24/06/2014 09:15 EDT | Actualisé 24/08/2014 05:12 EDT
Flickr/orangesparrow

PÉKIN, Chine - Une Chinoise condamnée à mort pour avoir tué et dépecé son mari après des années de violence conjugale aura finalement droit à un nouveau procès.

Le plus haut tribunal de Chine, la Cour suprême populaire, a annulé la condamnation à mort prononcée en 2011 contre Li Yan, dont l'histoire était devenue un point de ralliement pour les militants contre la violence domestique en Chine — un pays où les policiers et les tribunaux ferment souvent les yeux sur de tels événements.

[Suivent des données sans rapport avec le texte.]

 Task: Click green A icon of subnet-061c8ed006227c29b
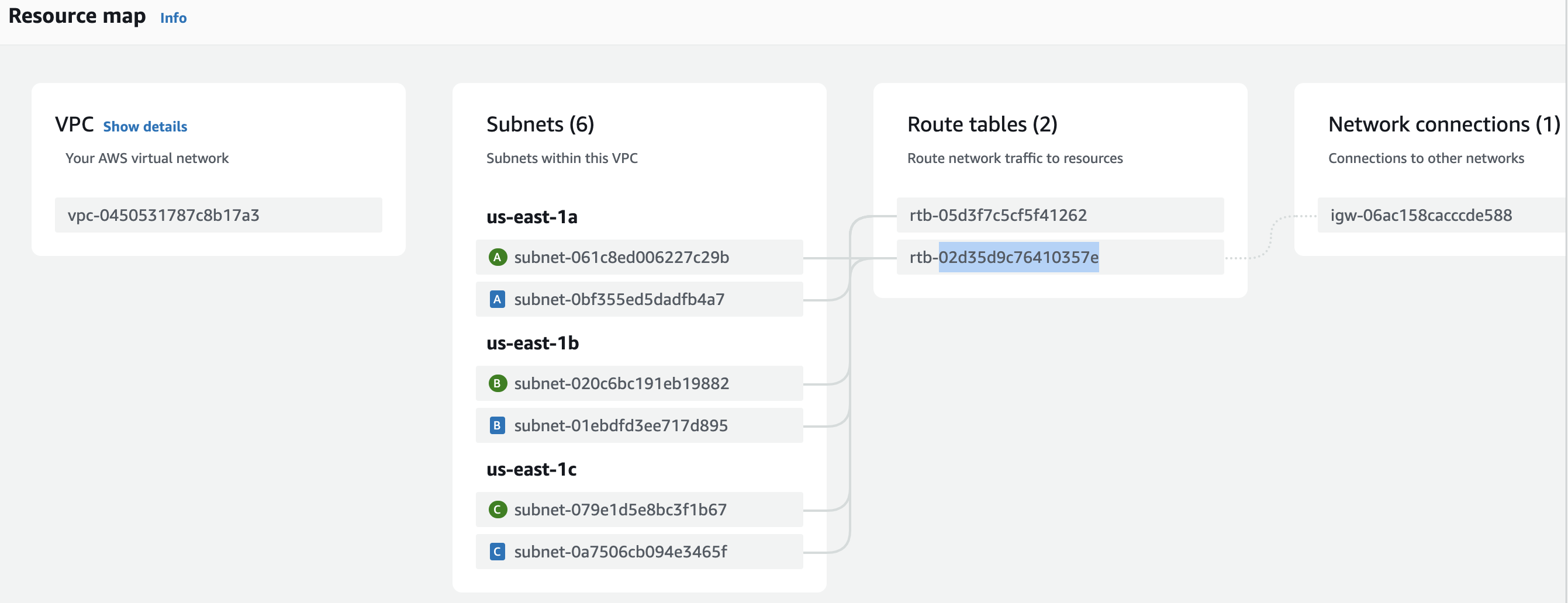coord(498,258)

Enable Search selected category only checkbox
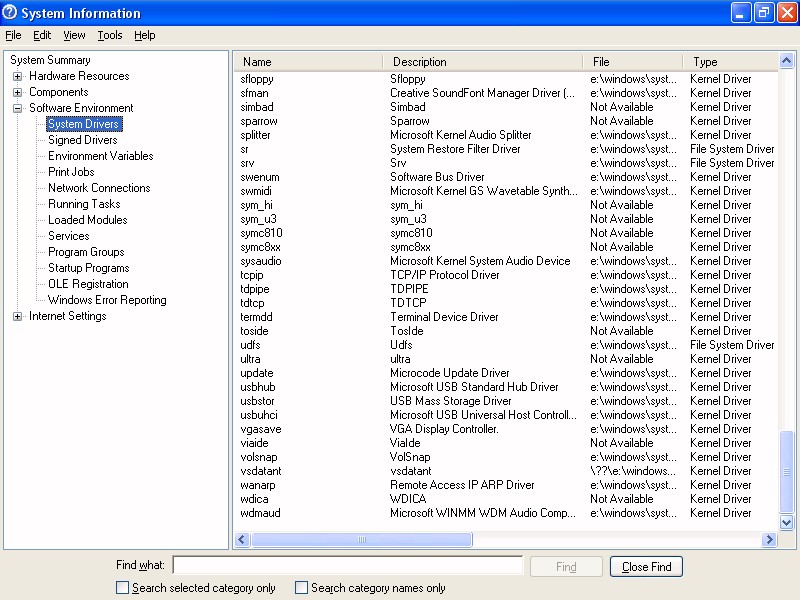122,588
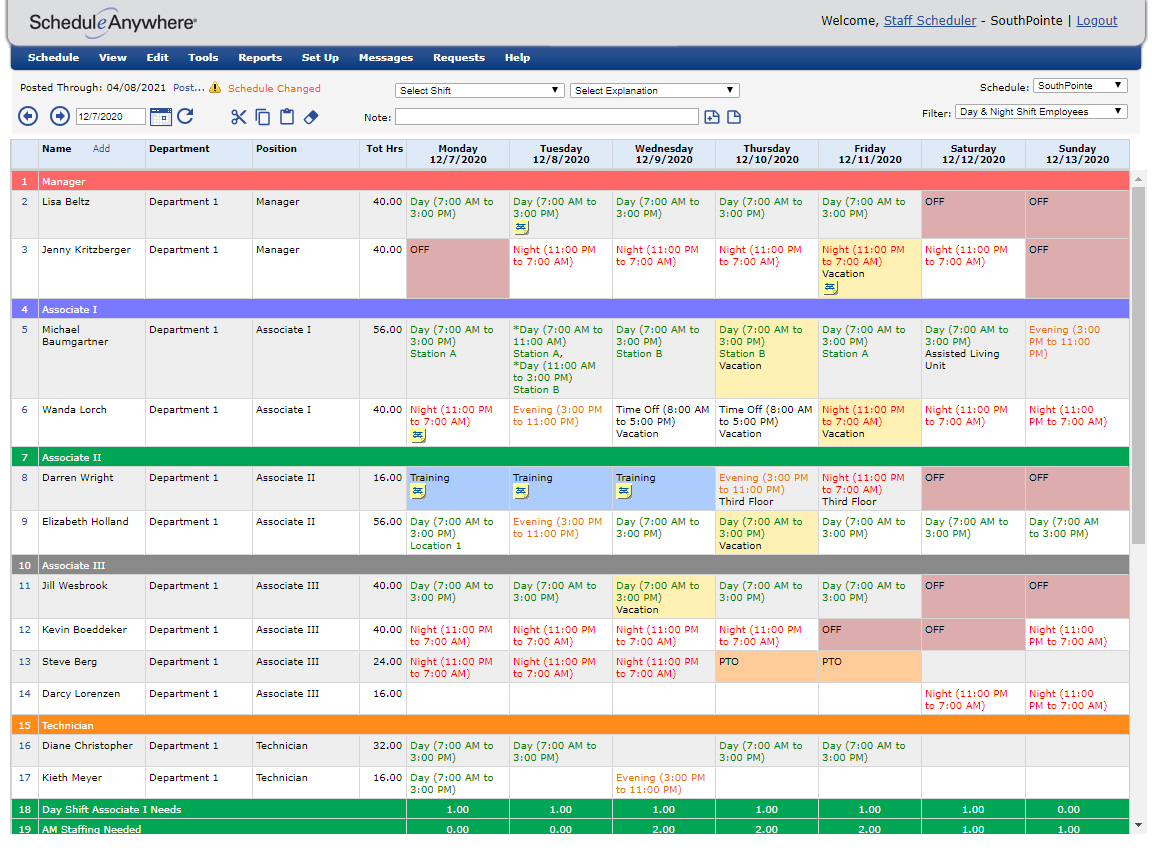Open the Select Shift dropdown

point(479,90)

Mme Li devrait échapper à la mort au terme de son nouveau procès, après que des centaines d'avocats, d'intellectuels et de militants aient signé l'an dernier une pétition réclamant pour elle la clémence des tribunaux.

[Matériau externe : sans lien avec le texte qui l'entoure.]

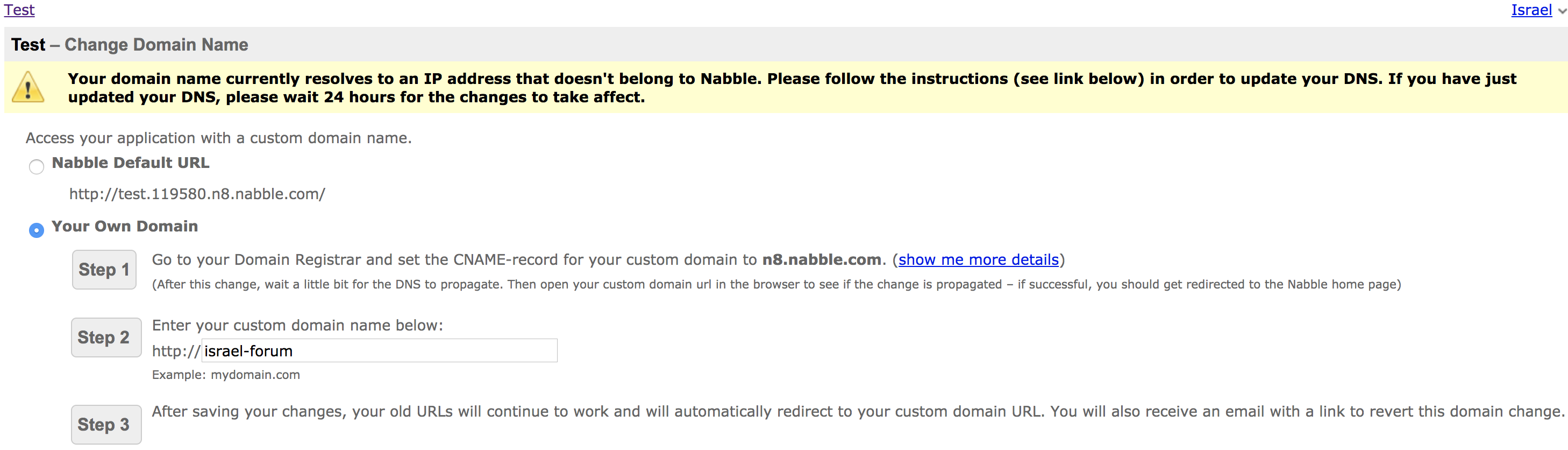The height and width of the screenshot is (450, 1568).
Task: Click the "Example: mydomain.com" hint text
Action: [x=226, y=375]
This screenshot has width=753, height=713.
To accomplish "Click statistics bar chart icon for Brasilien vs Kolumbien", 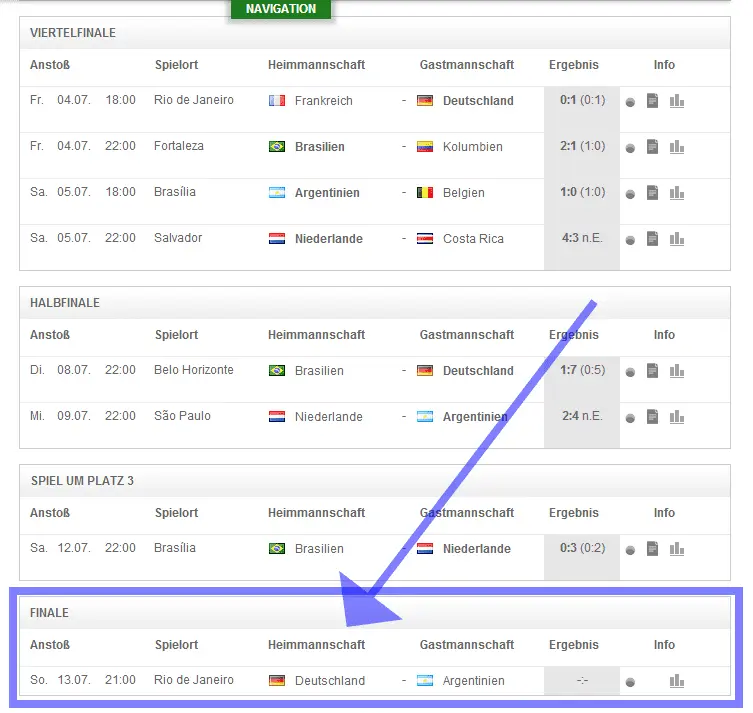I will pos(677,147).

Le frère de Mme Li, Li Dehuai, a indiqué par téléphone que le tribunal a statué que les faits dans cette affaire étaient nébuleux et les preuves ambiguës.

Au moment de son arrestation, en 2010, Mme Li a raconté que son mari se soûlait fréquemment, qu'il la battait, qu'il lui brûlait le visage avec des cigarettes et qu'il l'enfermait sur le balcon en plein hiver. Elle l'a finalement frappé à la tête et tué le soir du 3 novembre 2010. Prise de panique, elle a alors dépecé le corps, faisant bouillir certaines parties et tentant d'en brûler d'autres pour s'en débarasser.

Mme Li a finalement appelé une amie pour lui demander de communiquer avec la police.

Lors de son procès, en 2012, un tribunal de la province de Sichuan a estimé que les preuves étaient insuffisantes pour déterminer que Mme Li était victimisée depuis plusieurs années.

Ses partisans estimaient qu'elle avait droit à une certaine clémence en raison des multiples agressions subies, et après qu'elle se soit adressée sans succès à la police et à des organismes gouvernementaux d'aide aux femmes.